Please excuse the discoloration/ choppiness – this is a screen recording of the video file. Raw files can be seen here.
I was fortunate enough to acquire a GoPro at a discount a few months ago. I used the camera to record runs on the mountain, document some of my work, and, most importantly, for bike rides. Not only is it a great tool for capturing scenery on long-distance trips, it’s also an important piece of safety equipment as a cyclist. Cameras like the GoPro, Sony Action Cam, and the Fly6 are all relatively expensive and, perhaps, not as accessible as they should be. I wanted to design a cheaper, open-source, and biking-centric action camera.
The design of the action camera had to be based on off-the-shelf components. If you have access to a 3D printer and soldering iron, you can build this project. With that in mind, I started with the Raspberry Pi A+, the newer, low-power version of the Model A. Having the A+ as the platform meant having access to hundreds of parts designed to work with Raspberry Pis; the most important being the camera module. A quick Google search told me it possible to build so I took it from there. The first prototype I built used an open-source case and was just to make sure the camera would actually work.
From there, my design goals were simple:
The first goal meant having a large battery. The hour to hour and a half battery life of the GoPro wouldn’t cut it for longer, multi-hour rides. The second meant having both Bluetooth and WiFi so that additional hardware wasn’t needed to interface with the camera. The last goal also played a big role in determining the first two. While designing holes/slots to make every port available outside the case would have made things more convenient, it would also have reduced the structural integrity and water/dust resistance. The parts I used can be found below:
I started by trying to package the peripherals as tightly as possible on the Pi. The largest obstacle was the USB WiFi adapter, which stuck out quite a bit more than everything else. I removed the USB jack with some side cutters and my iron and attached ribbon cable to the exposed data and power lines. I then removed the WiFi adapter from its plastic case and soldered the wires directly to its board. Next, I hot glued the Bluetooth module to the top of the Pi and ran more ribbon cable to the headers underneath. I also attached the two pushbuttons with slightly longer pieces of cable.
Space was already pretty tight and I still needed to attach the LiPo charger/booster. I did some quick measurements and printed out a support for the board. It took a couple of tries but I finally got one that fit.
Once I had everything mounted on the top of the Pi, I needed to design a case to go around it. I printed off a quick base to see if my measurements lined up.
I now had a pretty good idea what the final x and y dimensions were going to be. I wanted to keep the camera as close to the size of the Pi as possible, which meant the large battery had to fit snugly underneath the bottom of the Pi. I printed out a few spacers so that the LiPo wouldn’t get punctured by any of the protruding headers. After that I printed off a few more test pieces to make sure that the Pi, battery, charging port, buttons, and switch would fit.

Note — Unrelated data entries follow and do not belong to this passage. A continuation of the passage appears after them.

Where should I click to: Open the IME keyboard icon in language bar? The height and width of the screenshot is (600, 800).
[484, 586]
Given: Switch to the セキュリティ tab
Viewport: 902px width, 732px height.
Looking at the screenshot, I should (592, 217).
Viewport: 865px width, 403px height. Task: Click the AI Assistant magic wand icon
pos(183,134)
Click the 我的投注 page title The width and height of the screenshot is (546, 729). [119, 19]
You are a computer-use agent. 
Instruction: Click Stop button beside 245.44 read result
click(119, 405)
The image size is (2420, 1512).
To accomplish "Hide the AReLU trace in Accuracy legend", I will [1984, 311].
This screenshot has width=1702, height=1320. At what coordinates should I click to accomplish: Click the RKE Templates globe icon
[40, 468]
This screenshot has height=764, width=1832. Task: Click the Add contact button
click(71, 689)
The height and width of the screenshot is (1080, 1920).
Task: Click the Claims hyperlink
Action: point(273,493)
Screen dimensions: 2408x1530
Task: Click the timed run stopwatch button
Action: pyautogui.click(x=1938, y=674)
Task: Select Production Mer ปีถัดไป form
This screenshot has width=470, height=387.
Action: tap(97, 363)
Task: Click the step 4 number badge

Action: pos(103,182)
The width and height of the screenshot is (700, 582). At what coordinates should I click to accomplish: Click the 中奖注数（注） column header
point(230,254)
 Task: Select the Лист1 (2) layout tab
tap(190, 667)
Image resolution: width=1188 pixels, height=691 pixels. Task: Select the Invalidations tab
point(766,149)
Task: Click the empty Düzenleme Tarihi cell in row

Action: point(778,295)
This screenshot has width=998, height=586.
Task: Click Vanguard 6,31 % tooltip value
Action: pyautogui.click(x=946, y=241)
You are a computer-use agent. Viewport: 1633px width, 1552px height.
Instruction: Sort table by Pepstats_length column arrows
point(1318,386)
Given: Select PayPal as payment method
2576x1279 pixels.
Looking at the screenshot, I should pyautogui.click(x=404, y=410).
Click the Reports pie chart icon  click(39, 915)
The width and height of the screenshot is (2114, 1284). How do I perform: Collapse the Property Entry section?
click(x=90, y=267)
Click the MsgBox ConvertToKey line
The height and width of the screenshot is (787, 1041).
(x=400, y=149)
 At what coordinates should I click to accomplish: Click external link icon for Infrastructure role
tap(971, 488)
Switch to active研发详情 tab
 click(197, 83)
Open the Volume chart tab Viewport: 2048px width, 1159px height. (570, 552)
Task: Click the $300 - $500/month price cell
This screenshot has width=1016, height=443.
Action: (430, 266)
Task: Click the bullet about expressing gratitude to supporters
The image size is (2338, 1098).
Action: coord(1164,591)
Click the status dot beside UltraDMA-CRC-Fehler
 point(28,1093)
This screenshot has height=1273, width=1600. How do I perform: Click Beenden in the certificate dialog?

Once I was sure everything would fit I printed the bottom half of the case. The two pushbuttons were attached via hot glue, while the Pi was mounted to the case using screws.
With the bottom of the case completed, I now had to figure out a way to mount the camera module to the top. The previous camera case I had used tension to hold the camera via its four mounting holes however, I wanted something a little more secure. I designed platforms for the camera board to rest on which held the board in place with screws.
The Pi runs a script by Alex Eames that, on startup, listens for one of two button presses. The button closer to the edge starts the recording, while the center button stops it. I had to make a few changes to the script so that it would work on the A+, which can be found on my github.
While the Pi still has its HDMI output, as well as access to many of the unused GPIO, the primary method of communication is ssh. The A+ only has one USB port and no Ethernet so there is not much of a choice. Files can be sent and read from the Pi using an FTP/SFTP client, or accessed via the command line. The card can also be accessed via a hard connection by using the method described here. The Bluetooth to serial module can be paired to and used to trigger start and stop for recording, and alleviates the limitations of the two hardware buttons. There is also the possibility of adding features such as time-lapse or motion-triggered alerts.
This was, by far, the most involved 3D printing project I have undertaken since getting one. A project such as this really highlights the many ways in which 3D printing can revolutionize product development for individuals and small companies.
It was also project that required a great deal of customization to be well executed. Taking all of the components and putting them in a project box would have given me no control over the form factor, a critical part of the design. Being able to put so much effort into designing the case was a great experience and taught me a lot about a process I was just recently exposed to.
One thing I always struggle with is when to quit. I have a hard time breaking out of the process of constantly re-evaluating my work. But here is where I stop, for now. I am happy with the design and what I have learned, but I also know there are many revisions yet to be made.